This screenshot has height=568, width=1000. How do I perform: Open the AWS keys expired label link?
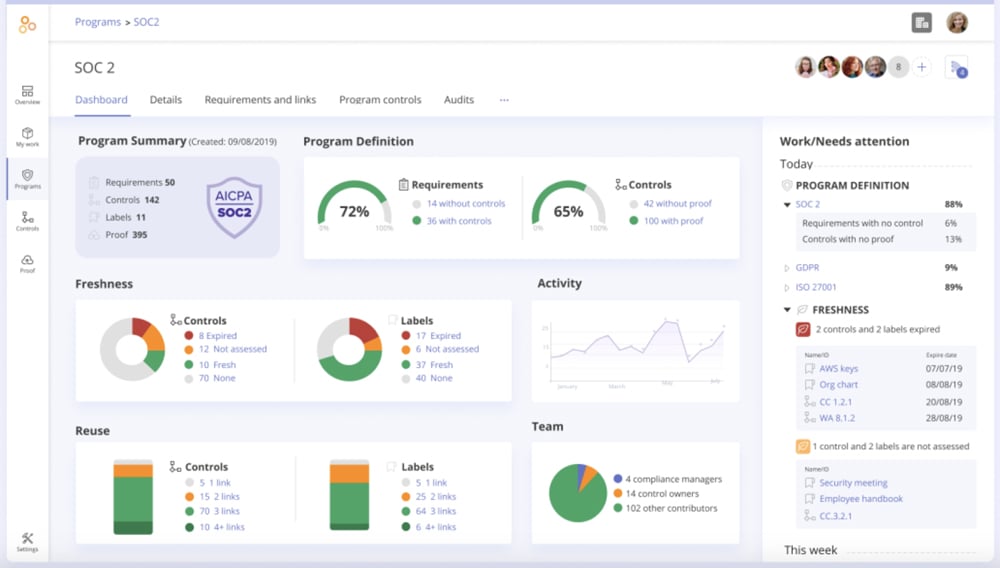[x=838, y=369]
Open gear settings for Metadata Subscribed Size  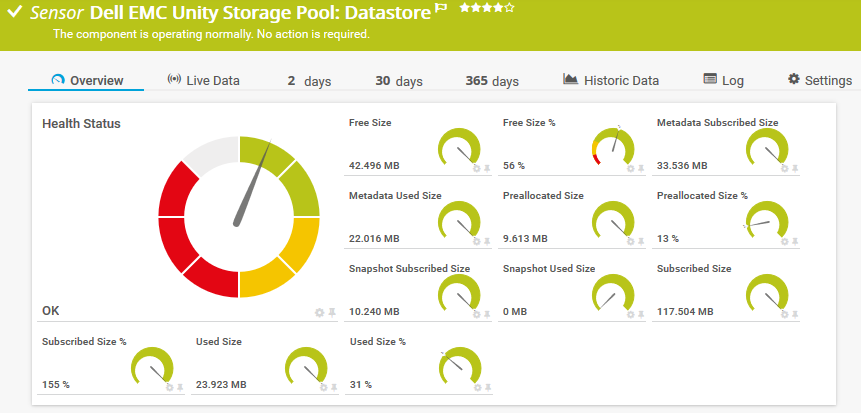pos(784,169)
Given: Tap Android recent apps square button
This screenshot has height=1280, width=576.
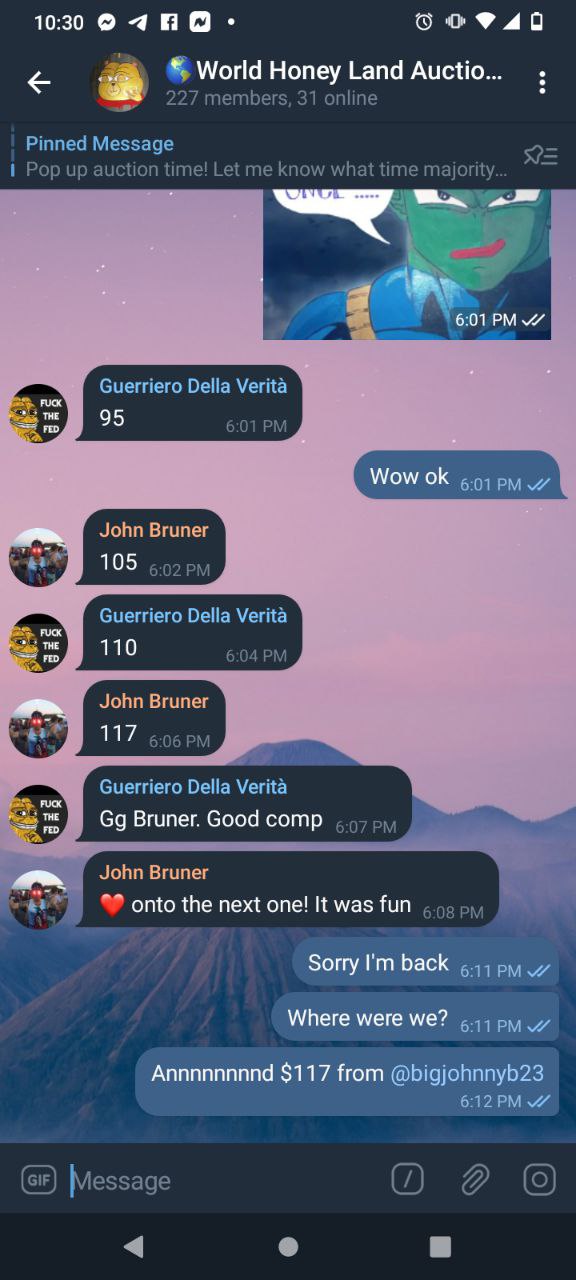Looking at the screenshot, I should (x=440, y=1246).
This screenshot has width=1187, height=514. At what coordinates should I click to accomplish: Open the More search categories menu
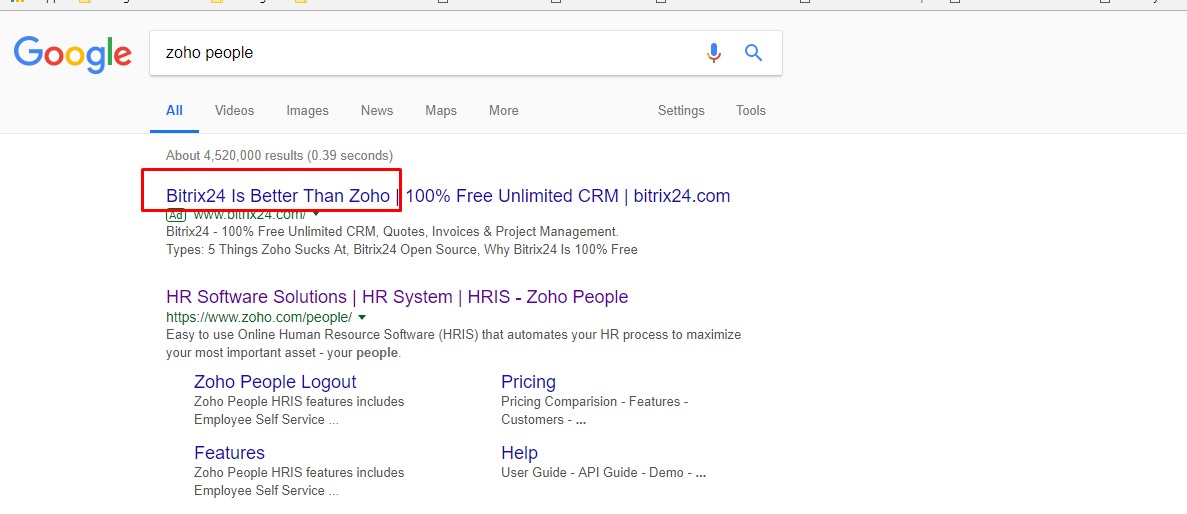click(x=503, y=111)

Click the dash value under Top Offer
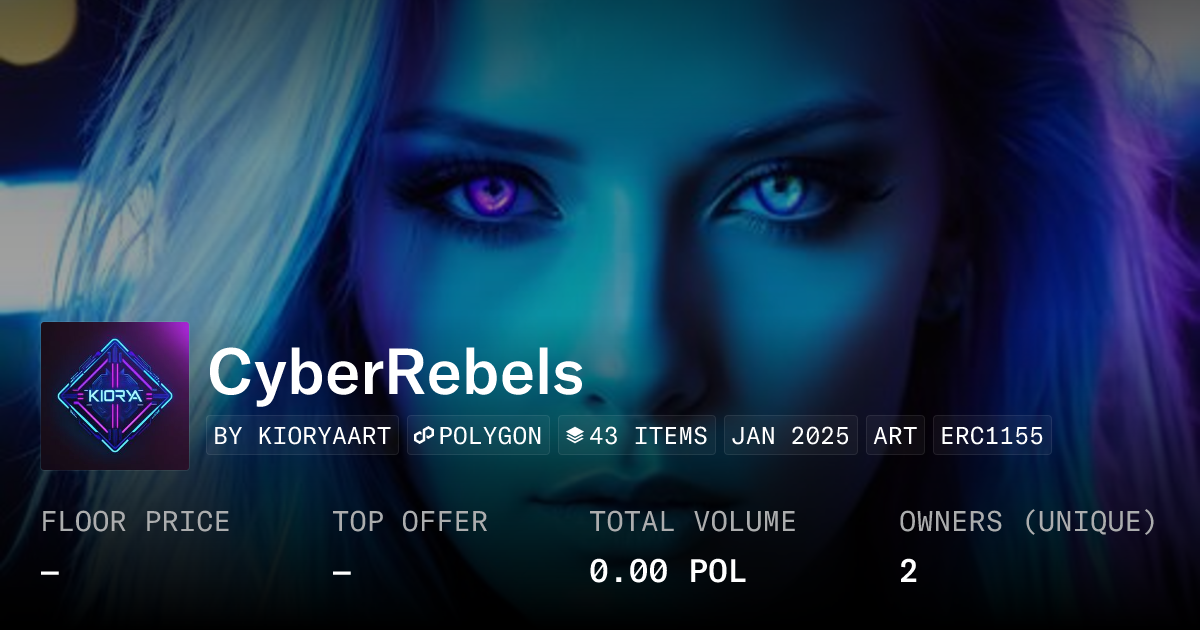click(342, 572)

* * * * * * * * *

# Written request:
How many lines of the material above contain the string "width"? Case counts. Reply with the number only.

# Final result:
3